The 1961 census recorded Shahpur as comprising 1 hamlet, with a total population of 324 people (168 male and 156 female), in 65 households and 54 physical houses. The area of the village was given as 340 acres and it had a medical practitioner at that point.

The 1981 census recorded Shahpur as having a population of 449 people, in 83 households, and having an area of 141.64 hectares. The main staple foods were listed as wheat and rice.
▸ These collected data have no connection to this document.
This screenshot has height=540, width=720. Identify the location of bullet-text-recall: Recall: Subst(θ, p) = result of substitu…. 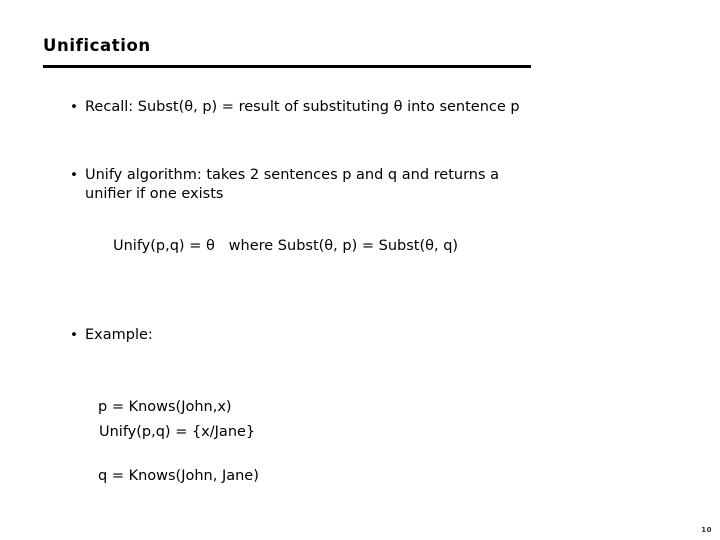
(302, 107).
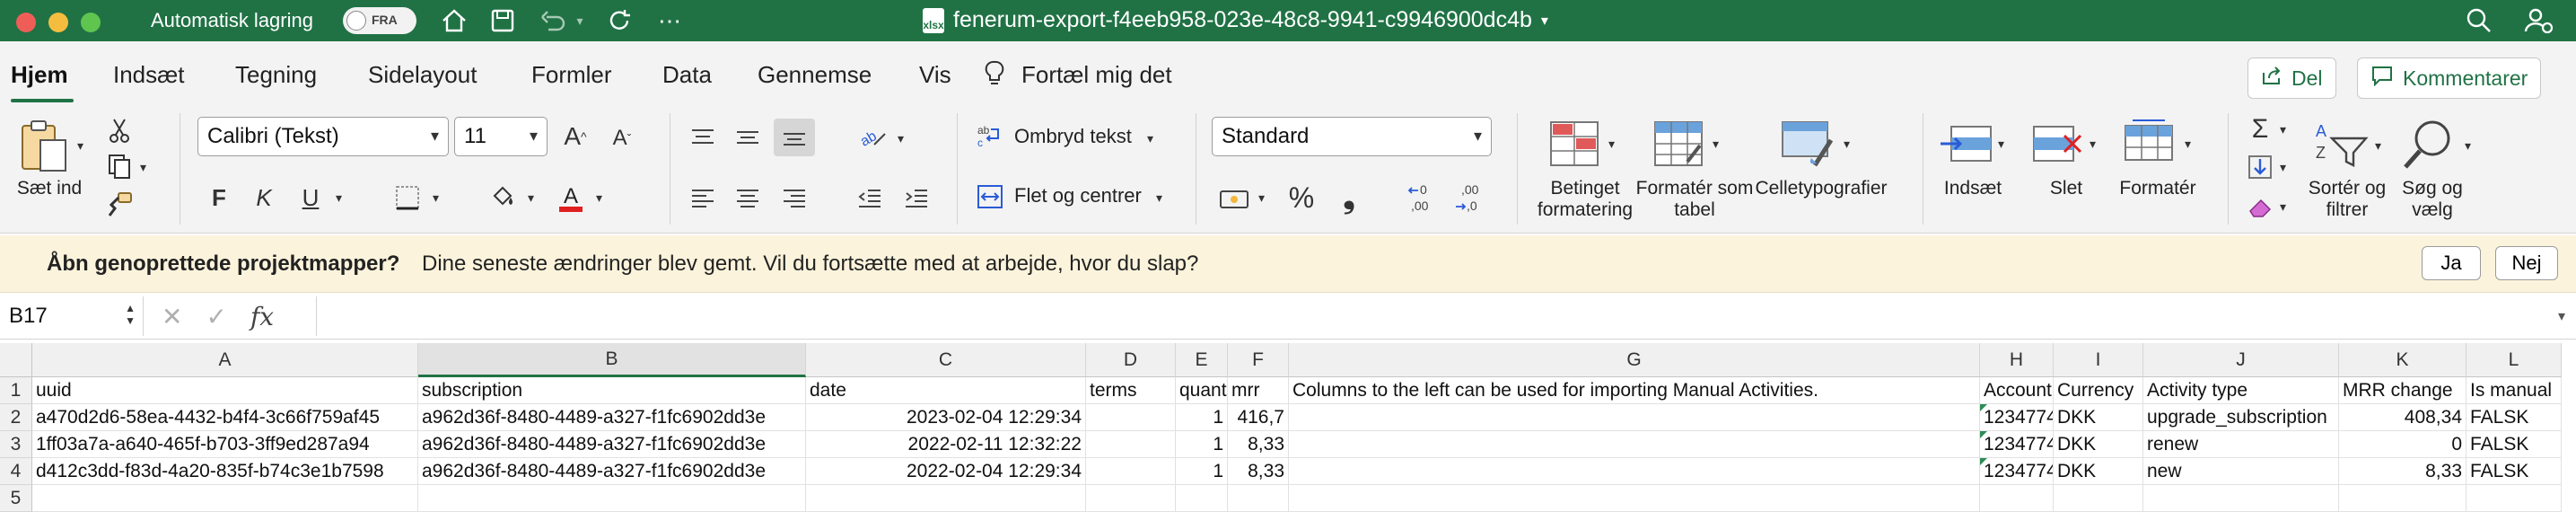  Describe the element at coordinates (1202, 472) in the screenshot. I see `cell-e4: 1` at that location.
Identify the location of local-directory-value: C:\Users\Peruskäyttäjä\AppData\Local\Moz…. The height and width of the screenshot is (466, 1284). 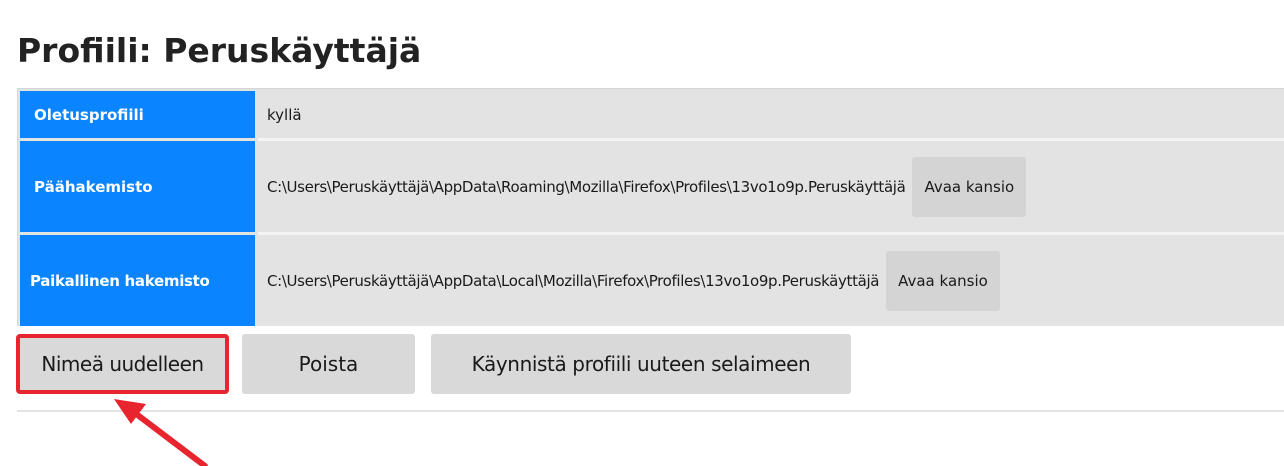
(634, 280).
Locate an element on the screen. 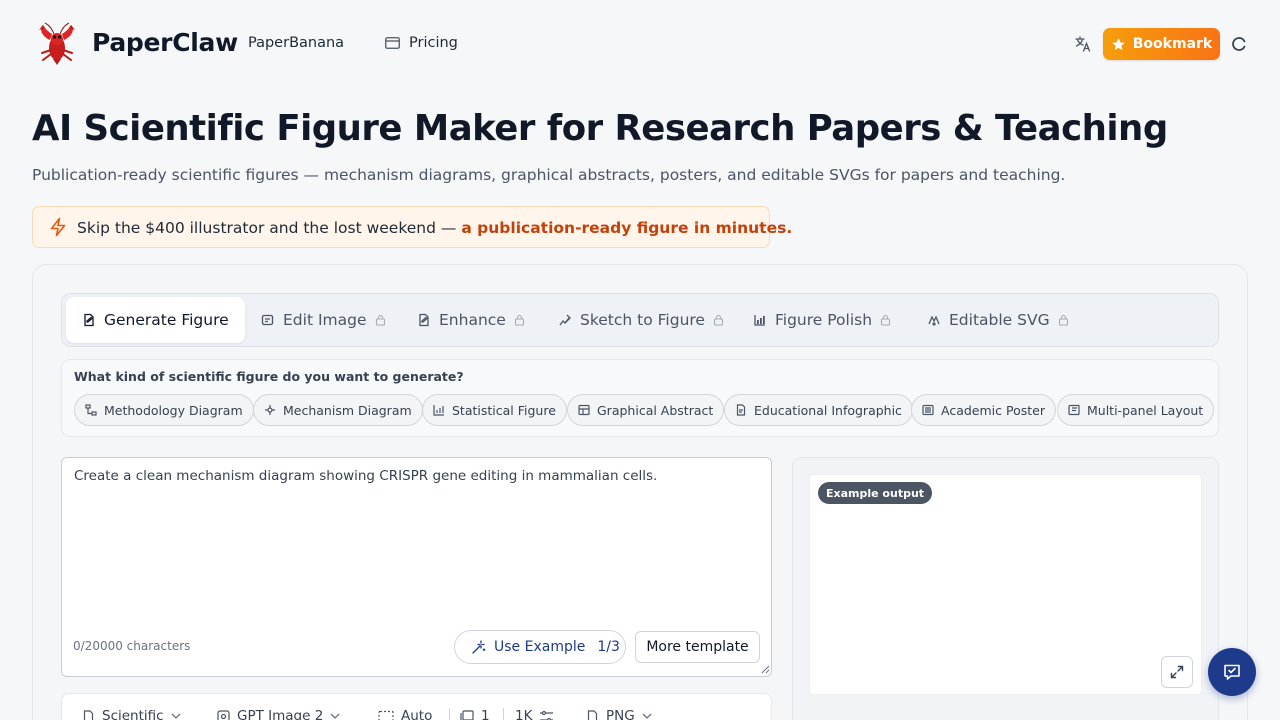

The 1991 census recorded Shahpur as having a total population of 482 people (258 male and 224 female), in 62 households and 62 physical houses. The area of the village was listed as 142 hectares. Members of the 0-6 age group numbered 73, or 15% of the total; this group was 58% male (42) and 42% female (31). Members of scheduled castes made up 11% of the village's population, while no members of scheduled tribes were recorded. The literacy rate of the village was 39% (130 men and 59 women). 183 people were classified as main workers (155 men and 28 women), while 0 people were classified as marginal workers; the remaining 299 residents were non-workers. The breakdown of main workers by employment category was as follows: 111 cultivators (i.e. people who owned or leased their own land); 56 agricultural labourers (i.e. people who worked someone else's land in return for payment); 0 workers in livestock, forestry, fishing, hunting, plantations, orchards, etc.; 0 in mining and quarrying; 10 household industry workers; 4 workers employed in other manufacturing, processing, service, and repair roles; 0 construction workers; 4 employed in trade and commerce; 0 employed in transport, storage, and communications; and 28 in other services.